Ive been reading the news online about blacksburg va, all the shootings they had today at va tech. It is very sad. I have been thinking about rup, adam and anna all day hoping that if they still have friends there that they are safe and sound and hoping they are doing ok too.

 

 

 


Thursday, January 04, 2007

back to the grind

Its been quite some time since Ive read and posted here at CMAIs xanga page. I have completed a long time goal of mine (running a marathon) and took a few months off .. one to finish up the higher milage in my six months of training and the other to recover from a run from hell. I was hurt and still ended up finishing, but it took a real toll on my mind and body and I needed a month to heal and regroup.

So.. now.. Im back. Really truely and for sure back. I took my first classes this week. It felt great to be home again. thats what it felt like.. like i was home. I felt good and revived and excited all over again. Even tho im sore as hell.. its a good sore and its a born again feeling. Im ready to learn and grow and really kick some ass. My mind and body has taken a serious beating to get to where it is today.. but i feel alive.

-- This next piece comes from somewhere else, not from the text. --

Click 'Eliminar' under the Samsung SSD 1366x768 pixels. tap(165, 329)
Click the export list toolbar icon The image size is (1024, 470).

For awhile when I was training before I left for the marathon.. I felt I was too old, I felt I was stuck in a rut and felt like I was standing still with my wushu training and ability. I felt as if I had lost all feeling and become numb to what my goals and aspirations were. Like a relationship that has lost all feeling and you just go thru the motions for the sake of keeping the other around.

running made me think about things.. running made me really figure out what i wanted and what i can accomplish no matter how old or young i am. running made me realise that im not a quitter, that im not someone that just gives up because something gets hard.. real hard and painful.. that i can keep going and learning and choosing and be inspired and motivated even in the worst moments. That just because i will be 37 in a few months doesnt mean that i should be put on a shelf. im stronger, more flexible, more aware, faster, better shape, mind and body, than i ever was in my 20s. It was a rude awakening when i realised that i was actually going to be 37.. sometimes i dont even believe myself. running made me feel 37, it made me humble.. and it made me respect and listen to my body.

now that im older, wiser, more patient and know my limitations.. hmmm.. maybe i should rephrase that.. its not limitations.. but my potential, expectations, inspirations, possibilities, perserverance. the list could go on.. because as we know.. when you decide that wushu is your home...its around for a lifetime. and thats a lot of time to be good at something.. hence the meaning of kung fu.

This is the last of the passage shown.